I am playing around with Elixir macros - specifically macros that call themselves which is something that I do often in Scheme. I have created a little test macro below however it just hangs iex - nothing is printed to console. Does anyone have any insight into why and what could be done to correct it?

defmodule RecMac do
  defmacro test_rec(x) do
    quote do
      IO.puts("Started?")
      if(unquote(x) < 1) do
        IO.puts("Done?")
        "done"
      else
        IO.puts("Where are we")
        IO.puts(unquote(x))
        RecMac.test_rec(unquote(x) - 1)
      end
    end
  end
end

EDIT!!

OK, so it turns out you can define recursive macros where there is a structural difference to match on (eg lists). The following is working for me.

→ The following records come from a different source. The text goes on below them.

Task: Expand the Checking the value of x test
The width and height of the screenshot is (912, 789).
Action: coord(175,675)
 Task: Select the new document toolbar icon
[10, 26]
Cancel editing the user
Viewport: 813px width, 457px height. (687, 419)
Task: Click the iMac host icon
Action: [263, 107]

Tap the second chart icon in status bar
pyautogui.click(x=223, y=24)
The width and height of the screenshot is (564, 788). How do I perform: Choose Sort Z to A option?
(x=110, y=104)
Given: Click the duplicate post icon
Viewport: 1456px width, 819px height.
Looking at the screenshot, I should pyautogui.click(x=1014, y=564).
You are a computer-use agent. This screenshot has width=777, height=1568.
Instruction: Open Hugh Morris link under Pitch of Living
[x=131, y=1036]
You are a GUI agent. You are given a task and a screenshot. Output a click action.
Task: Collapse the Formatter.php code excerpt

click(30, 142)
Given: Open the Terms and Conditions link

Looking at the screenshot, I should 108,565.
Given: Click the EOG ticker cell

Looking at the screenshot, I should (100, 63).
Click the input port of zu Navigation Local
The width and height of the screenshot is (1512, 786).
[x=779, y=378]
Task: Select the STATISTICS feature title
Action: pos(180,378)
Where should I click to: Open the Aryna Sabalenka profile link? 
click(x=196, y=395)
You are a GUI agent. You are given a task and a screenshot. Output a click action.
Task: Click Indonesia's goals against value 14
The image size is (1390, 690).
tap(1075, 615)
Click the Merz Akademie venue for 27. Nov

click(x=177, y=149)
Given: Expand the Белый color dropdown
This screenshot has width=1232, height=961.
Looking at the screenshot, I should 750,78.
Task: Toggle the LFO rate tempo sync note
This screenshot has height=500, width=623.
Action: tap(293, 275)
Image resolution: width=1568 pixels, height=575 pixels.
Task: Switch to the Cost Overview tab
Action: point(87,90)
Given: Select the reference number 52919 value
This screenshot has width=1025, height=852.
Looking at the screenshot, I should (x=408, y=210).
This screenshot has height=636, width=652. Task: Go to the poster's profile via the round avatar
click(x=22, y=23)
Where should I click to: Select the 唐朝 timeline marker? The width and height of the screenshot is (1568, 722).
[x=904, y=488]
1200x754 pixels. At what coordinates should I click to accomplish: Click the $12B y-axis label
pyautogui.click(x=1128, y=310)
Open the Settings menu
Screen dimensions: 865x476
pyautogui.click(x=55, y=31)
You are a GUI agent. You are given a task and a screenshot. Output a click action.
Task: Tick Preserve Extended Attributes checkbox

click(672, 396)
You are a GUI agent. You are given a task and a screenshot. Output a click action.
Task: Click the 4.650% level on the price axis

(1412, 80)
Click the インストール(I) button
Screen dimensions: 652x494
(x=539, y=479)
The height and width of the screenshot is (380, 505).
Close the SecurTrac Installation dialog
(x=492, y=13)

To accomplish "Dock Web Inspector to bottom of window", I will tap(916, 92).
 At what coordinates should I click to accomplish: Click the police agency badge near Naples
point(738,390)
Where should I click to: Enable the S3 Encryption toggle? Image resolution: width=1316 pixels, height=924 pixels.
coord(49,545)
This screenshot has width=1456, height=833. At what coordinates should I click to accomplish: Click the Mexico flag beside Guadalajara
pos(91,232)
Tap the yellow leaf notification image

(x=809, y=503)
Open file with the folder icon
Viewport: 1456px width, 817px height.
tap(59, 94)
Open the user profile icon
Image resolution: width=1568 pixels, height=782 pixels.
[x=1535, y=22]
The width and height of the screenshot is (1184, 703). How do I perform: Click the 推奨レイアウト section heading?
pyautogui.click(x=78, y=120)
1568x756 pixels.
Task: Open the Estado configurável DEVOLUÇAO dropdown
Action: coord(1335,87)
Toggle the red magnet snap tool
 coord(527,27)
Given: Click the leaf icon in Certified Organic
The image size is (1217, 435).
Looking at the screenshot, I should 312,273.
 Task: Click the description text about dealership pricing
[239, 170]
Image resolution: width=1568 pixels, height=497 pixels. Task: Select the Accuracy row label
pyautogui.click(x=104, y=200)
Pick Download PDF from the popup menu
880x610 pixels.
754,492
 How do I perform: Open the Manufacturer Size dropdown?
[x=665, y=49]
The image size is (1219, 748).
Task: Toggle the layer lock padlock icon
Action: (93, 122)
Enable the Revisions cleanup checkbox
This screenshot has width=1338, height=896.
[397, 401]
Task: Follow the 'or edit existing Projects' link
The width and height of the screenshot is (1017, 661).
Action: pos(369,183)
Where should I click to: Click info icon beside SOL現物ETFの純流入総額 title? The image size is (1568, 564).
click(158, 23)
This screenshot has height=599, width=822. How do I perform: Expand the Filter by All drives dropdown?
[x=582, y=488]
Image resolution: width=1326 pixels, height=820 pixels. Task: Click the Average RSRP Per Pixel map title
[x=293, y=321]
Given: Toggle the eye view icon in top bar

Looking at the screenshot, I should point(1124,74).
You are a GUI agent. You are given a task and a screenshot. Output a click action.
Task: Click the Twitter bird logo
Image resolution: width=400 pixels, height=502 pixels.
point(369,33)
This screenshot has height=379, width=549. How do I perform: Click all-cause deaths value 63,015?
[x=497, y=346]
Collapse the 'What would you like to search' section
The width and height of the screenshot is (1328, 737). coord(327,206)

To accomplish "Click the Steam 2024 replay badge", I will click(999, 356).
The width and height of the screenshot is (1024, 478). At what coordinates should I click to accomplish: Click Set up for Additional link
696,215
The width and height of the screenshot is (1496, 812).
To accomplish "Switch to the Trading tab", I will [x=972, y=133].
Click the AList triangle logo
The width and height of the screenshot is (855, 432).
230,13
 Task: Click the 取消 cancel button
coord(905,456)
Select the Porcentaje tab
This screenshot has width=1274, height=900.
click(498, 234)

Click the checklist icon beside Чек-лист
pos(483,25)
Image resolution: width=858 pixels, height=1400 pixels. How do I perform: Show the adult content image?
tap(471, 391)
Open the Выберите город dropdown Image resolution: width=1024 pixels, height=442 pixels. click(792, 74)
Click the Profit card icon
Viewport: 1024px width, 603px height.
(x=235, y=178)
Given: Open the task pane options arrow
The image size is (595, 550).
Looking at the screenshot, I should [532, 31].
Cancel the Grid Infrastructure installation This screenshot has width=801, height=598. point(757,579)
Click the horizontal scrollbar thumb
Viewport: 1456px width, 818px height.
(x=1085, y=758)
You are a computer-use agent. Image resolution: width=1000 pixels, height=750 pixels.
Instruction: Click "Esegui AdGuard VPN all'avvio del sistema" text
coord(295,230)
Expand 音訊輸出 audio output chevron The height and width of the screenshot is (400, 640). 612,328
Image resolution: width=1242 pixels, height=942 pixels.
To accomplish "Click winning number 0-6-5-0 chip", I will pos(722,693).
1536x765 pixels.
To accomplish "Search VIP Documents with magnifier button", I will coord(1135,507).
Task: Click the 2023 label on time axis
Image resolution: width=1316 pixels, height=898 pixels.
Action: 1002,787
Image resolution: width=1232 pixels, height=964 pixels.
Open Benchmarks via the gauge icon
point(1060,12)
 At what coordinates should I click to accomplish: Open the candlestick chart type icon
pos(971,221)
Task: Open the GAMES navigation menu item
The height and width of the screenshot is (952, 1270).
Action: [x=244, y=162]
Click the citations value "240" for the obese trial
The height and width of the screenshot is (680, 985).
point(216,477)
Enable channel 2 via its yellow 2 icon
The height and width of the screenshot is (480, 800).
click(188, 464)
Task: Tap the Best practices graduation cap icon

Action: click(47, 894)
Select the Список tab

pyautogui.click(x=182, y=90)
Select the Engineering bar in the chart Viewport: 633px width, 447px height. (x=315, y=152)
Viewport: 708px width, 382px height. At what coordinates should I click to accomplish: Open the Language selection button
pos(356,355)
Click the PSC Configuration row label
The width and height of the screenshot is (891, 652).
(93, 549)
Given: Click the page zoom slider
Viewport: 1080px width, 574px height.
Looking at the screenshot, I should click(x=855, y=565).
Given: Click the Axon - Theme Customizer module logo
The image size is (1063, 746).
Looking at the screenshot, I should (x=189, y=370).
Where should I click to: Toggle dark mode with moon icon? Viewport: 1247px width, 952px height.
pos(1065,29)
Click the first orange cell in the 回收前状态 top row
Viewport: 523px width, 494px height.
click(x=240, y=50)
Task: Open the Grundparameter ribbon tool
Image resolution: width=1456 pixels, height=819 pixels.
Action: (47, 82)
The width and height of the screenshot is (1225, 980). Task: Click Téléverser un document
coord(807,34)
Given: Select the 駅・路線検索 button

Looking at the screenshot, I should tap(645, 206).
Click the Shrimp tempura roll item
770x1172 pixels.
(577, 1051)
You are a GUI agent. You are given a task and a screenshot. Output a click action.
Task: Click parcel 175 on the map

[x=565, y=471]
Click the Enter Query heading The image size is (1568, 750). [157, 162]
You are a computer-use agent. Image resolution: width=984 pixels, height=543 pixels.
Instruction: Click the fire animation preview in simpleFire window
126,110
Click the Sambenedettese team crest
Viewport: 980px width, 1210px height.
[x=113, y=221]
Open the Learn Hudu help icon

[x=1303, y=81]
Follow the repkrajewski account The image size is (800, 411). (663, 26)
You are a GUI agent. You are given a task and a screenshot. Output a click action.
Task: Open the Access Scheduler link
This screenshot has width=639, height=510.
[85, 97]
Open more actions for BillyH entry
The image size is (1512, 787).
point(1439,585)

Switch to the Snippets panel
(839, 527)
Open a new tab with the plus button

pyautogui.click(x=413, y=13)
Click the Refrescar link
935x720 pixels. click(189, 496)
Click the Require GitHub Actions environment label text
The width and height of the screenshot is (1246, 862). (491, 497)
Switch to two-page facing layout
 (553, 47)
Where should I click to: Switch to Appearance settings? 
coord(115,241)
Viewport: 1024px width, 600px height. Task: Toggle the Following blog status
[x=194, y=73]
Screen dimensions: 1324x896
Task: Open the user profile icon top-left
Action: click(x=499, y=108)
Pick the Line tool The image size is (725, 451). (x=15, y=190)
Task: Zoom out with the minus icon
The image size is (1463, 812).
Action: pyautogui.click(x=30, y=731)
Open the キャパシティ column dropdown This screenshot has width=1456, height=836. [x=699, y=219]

And to confirm @Aleksei Matiushkin below, the above will not work and does indeed not work in scheme!

  defmacro test_rec([h | t]) do
    quote do
      IO.inspect([unquote(h) | unquote(t)])
      RecMac.test_rec(unquote(t))
    end
  end

  defmacro test_rec([]) do
    quote do
      IO.puts "Done"
    end
  end
end

I am very happy to have dug into this as I learned something about two languages!

2

2 Answers

3
votes

TL;DR: this is impossible.


Macros in are not what you expect them to be. When a compiler sees a macro, it calls it during a compilation time and injects the AST it returned in the place of where it was called. That said, recursive macros would always lead to the infinite loop at the compilation stage.

Put IO.puts("something") before quote do instruction and you’ll see it to be printed infinitely, once per subsequent call to expand the macro.

You can use @compile {:inline, test_rec: 1} to achieve the behaviour you are after. For better understanding macros, you probably should read Macros section in the Elixir Guide in general and this excerpt in particular:

Macros are harder to write than ordinary Elixir functions and it’s considered to be bad style to use them when they’re not necessary. So write macros responsibly.

3
votes

Actually you can do kind of recursion, but point is to think what you are doing to avoid calling macro inside quote do [....] end. Your example with IO.puts would be something like this

defmodule RecMac  do
  defmacro test_rec(list) do
    {:__block__, [], quote_value(list)}
  end

  defp quote_value([]), do: []
  defp quote_value([h | t]) do
    if h < 1 do
      []
    else
      ast = quote do
         IO.puts("#{unquote(h)}")
      end
      [ast | quote_value(t)]
    end
  end
end

you will notice two things, I do use recursion in macro but outside quote using private function quote_value/1 and that function has logic that "stops" after it finds value lower than 1. All "quotes" are put into list and trick is to put this list into tuple {:__block__, [], put_quote_list_here}

Now note that this macro wont compile if list parameter of test_rec is not know upfront (during compile time), so you need to call macro test_rec(["a", "b", 0, 100, 200]) so compiler knows size and elements of that list.

BTW, I used body optimized recursion, but you can easily add accumulator and convert this into tail optimized recursion.